役員報酬は基本的に経費にはできません。そのため、特に起業直後などは慎重に決めないと、期末になってから資金繰りに苦しむことになります。また役員報酬の額によって社会保険料の額が大幅に変わってくることもあり、バランスの取れた報酬にすることが、会社を上手く回していくための重要なポイントとなります。

今回は役員報酬の決め方、そしてそれに伴った社会保険料の決まり方について詳しくご説明します。

役員報酬はきちんと年間の経営計画を立てた上で決める

冒頭でも示したように役員報酬は、基本的に期首の3カ月を過ぎてしまえば変更することはできません。

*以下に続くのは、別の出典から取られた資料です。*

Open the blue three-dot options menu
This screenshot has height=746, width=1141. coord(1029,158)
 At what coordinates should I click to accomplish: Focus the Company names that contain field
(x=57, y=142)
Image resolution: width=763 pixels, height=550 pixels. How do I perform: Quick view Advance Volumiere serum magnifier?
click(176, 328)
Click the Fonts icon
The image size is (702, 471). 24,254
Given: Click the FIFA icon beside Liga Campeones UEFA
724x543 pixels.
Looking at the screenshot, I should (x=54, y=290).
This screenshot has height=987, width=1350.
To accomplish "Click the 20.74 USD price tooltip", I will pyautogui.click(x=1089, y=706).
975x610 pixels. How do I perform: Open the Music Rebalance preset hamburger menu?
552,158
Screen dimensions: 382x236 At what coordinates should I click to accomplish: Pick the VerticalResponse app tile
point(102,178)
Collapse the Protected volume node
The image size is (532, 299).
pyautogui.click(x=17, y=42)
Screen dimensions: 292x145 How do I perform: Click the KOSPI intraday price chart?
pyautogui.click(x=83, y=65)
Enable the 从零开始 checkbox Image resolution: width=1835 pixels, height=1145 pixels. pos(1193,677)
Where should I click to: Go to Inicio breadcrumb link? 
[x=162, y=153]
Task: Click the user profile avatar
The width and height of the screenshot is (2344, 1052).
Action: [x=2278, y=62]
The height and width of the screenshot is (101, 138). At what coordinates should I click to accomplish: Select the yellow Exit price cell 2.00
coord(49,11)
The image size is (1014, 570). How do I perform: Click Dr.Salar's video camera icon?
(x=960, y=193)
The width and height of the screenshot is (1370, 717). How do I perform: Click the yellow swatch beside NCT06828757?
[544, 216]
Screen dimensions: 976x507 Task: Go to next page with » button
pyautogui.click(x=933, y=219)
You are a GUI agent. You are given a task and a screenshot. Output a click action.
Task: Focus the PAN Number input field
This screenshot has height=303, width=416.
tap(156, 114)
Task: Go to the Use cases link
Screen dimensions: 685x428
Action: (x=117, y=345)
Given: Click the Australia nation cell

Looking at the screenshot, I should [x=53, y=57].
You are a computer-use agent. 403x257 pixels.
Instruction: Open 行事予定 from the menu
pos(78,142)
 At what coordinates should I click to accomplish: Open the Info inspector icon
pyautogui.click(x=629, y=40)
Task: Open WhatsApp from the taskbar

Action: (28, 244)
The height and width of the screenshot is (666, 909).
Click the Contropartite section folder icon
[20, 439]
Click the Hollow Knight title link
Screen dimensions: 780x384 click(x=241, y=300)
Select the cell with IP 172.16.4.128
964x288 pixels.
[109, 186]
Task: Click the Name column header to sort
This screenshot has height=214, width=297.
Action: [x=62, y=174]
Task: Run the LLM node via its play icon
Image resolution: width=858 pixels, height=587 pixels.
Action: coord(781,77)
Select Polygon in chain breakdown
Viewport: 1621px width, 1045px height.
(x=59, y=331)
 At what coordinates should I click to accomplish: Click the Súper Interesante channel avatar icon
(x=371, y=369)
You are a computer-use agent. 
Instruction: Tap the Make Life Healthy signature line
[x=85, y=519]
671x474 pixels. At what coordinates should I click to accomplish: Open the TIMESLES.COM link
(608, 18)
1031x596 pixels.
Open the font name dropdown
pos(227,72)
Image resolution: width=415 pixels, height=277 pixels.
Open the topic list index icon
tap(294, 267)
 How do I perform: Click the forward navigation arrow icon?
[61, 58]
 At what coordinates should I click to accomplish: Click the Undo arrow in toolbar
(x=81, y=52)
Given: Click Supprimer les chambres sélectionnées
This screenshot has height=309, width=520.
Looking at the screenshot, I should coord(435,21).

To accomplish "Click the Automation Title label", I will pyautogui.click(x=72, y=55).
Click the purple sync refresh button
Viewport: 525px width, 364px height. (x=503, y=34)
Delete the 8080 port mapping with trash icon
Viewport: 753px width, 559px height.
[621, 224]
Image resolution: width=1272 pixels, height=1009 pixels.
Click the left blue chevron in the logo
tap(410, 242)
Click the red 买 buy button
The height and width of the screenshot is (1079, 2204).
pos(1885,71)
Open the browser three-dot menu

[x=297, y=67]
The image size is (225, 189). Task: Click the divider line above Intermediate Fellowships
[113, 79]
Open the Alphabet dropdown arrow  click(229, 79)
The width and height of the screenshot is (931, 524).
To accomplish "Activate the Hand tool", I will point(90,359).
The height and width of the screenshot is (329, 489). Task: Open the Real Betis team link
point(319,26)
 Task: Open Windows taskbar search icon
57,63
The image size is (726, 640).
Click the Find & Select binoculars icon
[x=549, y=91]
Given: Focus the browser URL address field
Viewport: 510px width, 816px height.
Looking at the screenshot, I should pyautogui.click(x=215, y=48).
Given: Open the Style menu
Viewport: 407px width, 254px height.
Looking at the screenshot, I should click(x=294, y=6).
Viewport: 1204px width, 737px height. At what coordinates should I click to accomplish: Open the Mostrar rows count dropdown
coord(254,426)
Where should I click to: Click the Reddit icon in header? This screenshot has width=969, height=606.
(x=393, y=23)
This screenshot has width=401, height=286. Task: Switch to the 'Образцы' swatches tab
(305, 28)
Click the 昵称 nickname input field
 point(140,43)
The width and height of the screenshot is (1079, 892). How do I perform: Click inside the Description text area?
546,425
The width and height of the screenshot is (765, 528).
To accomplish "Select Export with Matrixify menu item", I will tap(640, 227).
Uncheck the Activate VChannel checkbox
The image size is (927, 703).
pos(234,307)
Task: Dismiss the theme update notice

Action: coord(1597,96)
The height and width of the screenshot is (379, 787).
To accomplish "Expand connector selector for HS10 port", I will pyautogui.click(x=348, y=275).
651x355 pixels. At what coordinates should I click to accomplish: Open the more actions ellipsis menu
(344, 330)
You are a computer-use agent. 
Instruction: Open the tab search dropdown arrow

そのため、報酬額を決める前にきちんと年間の経営計画表を作成する必要があります。この経営計画表の見通しが甘いと、期末になってから予想以上に利益が出た、もしくは利益が少なかった場合など、どちらにしても資金繰りに大きな影響が出ます。

経営計画表を作成し、会社として支払う法人税、個人として支払う所得税、そして会社と個人双方で支払う社会保険料を加味した上で、バランスを考えつつ役員の報酬額を決めていきます。

役員報酬を変更する際のポイントと社会保険料

役員報酬であっても経費扱いにするための方法

経営が順調に推移し、売上げも上がってくるとそれに合わせて従業員も増えてきます。そしてその分、役員の数も増えてくるでしょう。売上げが上がることは喜ばしいことですが、そうなった際に経費扱いできない役員報酬が、経営を圧迫するリスクも同時に増えることになります。

役員であっても報酬を経費扱いにするには、使用人兼務役員という制度を利用します。これは部長兼取締役など部長としての職務を実際に遂行している平の取締役にするということです。これによって、役員でありつつも支払われる賞与は、一般の従業員と同様にほぼ経費として計上できます。

社会保険料の料率は役員でも従業員でも同じ

社会保険料の料率は役職や肩書ではなく、報酬額によって決められます。そのため役員であっても従業員であっても、その料率は変わりありません。都道府県によって多少の違いはありますが、報酬額に保険料率を掛けた金額を保険料として支払います。

ただし、社会保険料は会社と個人が折半して支払うため、起業直後や、まだ従業員がいないといった場合に役員報酬を高額にしてしまうと、会社としても個人としても大きな負担がかかることになりますので注意が必要です。